Copy nothing from the entries below except the lines from the one containing "838x609 pixels." through the one containing "Click the Lightness", and copy those exactly.

* * * * *

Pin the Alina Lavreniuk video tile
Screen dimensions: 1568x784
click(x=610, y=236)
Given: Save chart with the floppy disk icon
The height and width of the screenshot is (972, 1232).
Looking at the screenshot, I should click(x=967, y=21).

* * * * *

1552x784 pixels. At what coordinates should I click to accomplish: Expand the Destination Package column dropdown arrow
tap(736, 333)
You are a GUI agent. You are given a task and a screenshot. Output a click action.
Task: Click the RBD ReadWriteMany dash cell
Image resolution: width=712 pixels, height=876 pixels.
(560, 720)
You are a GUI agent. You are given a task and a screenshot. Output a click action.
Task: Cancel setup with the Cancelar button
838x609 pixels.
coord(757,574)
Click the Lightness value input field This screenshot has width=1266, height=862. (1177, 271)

* * * * *

REPLY
838x609 pixels.
coord(757,574)
Click the Lightness value input field This screenshot has width=1266, height=862. (1177, 271)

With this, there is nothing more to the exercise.